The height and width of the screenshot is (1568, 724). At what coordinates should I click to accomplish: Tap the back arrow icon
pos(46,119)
______________________________
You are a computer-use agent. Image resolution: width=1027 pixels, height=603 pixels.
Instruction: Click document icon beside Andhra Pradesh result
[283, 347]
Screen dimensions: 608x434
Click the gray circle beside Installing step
______________________________
## About this exercise
From the entries above, restate word for word the lines from the line containing "You are a computer-use" to the line containing "Click the gray circle beside Installing step", both ends included, and nothing more.

## Response to this task
You are a computer-use agent. Image resolution: width=1027 pixels, height=603 pixels.
Instruction: Click document icon beside Andhra Pradesh result
[283, 347]
Screen dimensions: 608x434
Click the gray circle beside Installing step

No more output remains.